The US treasury department’s Financial Crimes Enforcement Network’s (FinCEN’s), Final Rule for Customer Due Diligence (CDD Rule) becomes mandatory from 11 May 2018.

The new rule requires certain financial institutions to “look through” legal entity account holders to identify the account’s beneficial owners who own or control the entity.

Due diligence

Released in May 2016, the CDD Rule is intended to be a structural pillar in FinCEN’s anti-money laundering (AML) programme, which mandates that certain institutions will implement risk-based procedures for conducting customer due diligence on all customers.

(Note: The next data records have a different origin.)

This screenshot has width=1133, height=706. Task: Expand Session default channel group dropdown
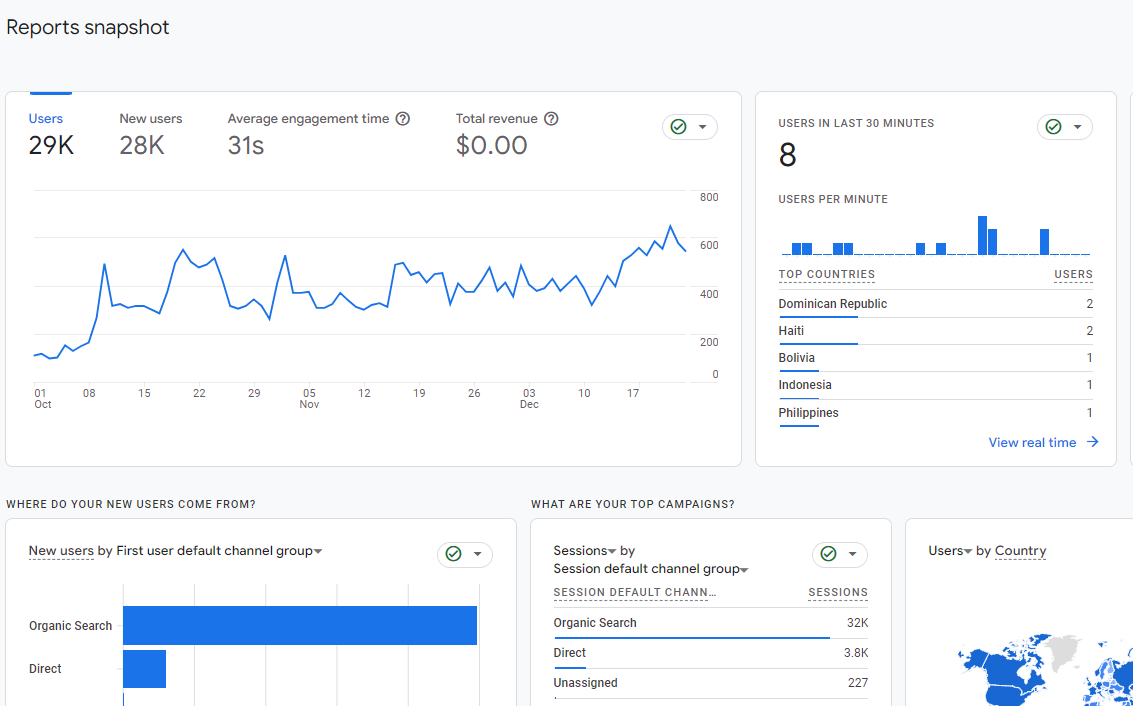pyautogui.click(x=744, y=570)
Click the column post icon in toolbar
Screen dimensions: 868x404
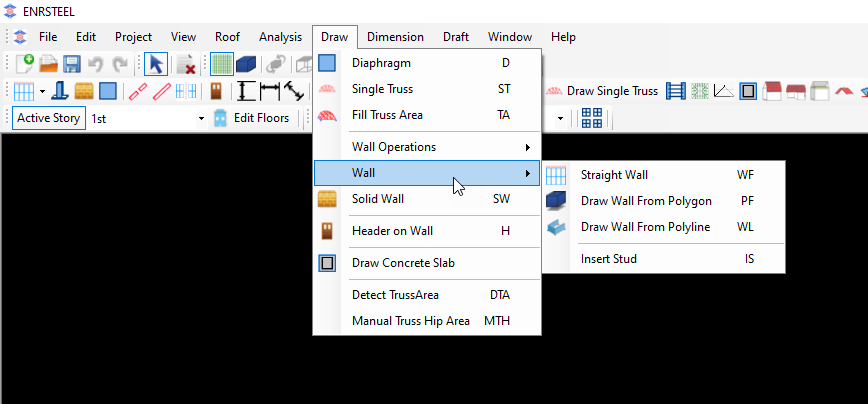click(x=59, y=91)
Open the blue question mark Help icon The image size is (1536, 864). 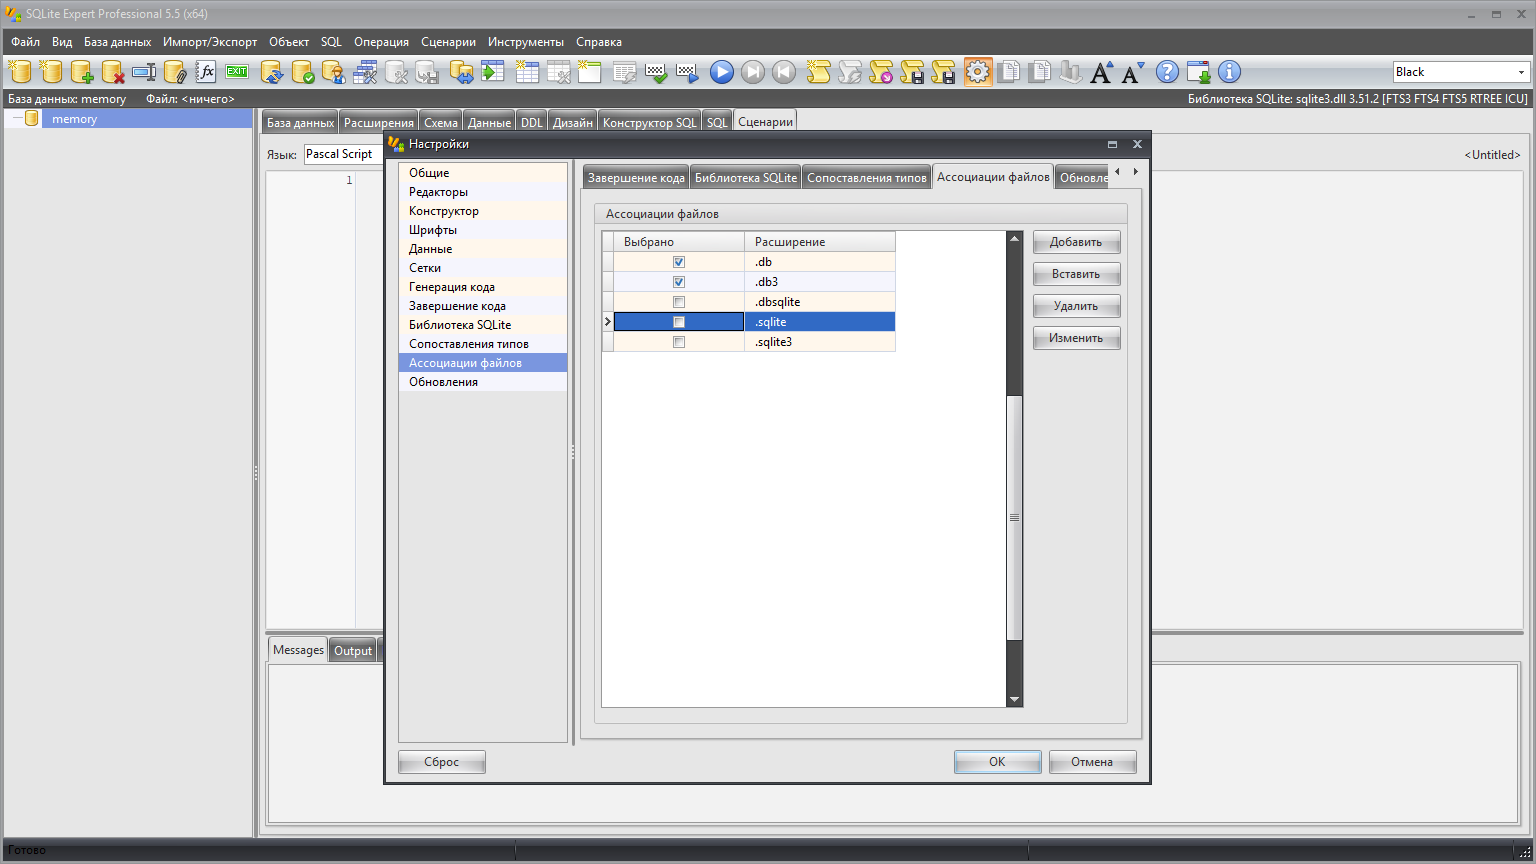1167,72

The CDD Rule also aims to strengthen aspects of the US’ AML regime identified as a weakness by the Financial Action Task Force (FATF) in its mutual evaluations. They identified shortcomings in US requirements for the identification and verification of individuals associated with legal entities.

The rule defines beneficial owners as individuals or corporations owning 25 per cent or more of an entity, and a single individual who has significant responsibility for controlling the entity.

AML programme

The new rule also includes CDD standards for covered financial institutions subject to FinCEN’s AML programme requirements.

FinCEN says the rule formalises existing practice, requiring financial institutions to establish risk based procedures to understand the “nature and purpose of the customer relationship,” and to monitor, identify and report suspicious transactions and update customer information.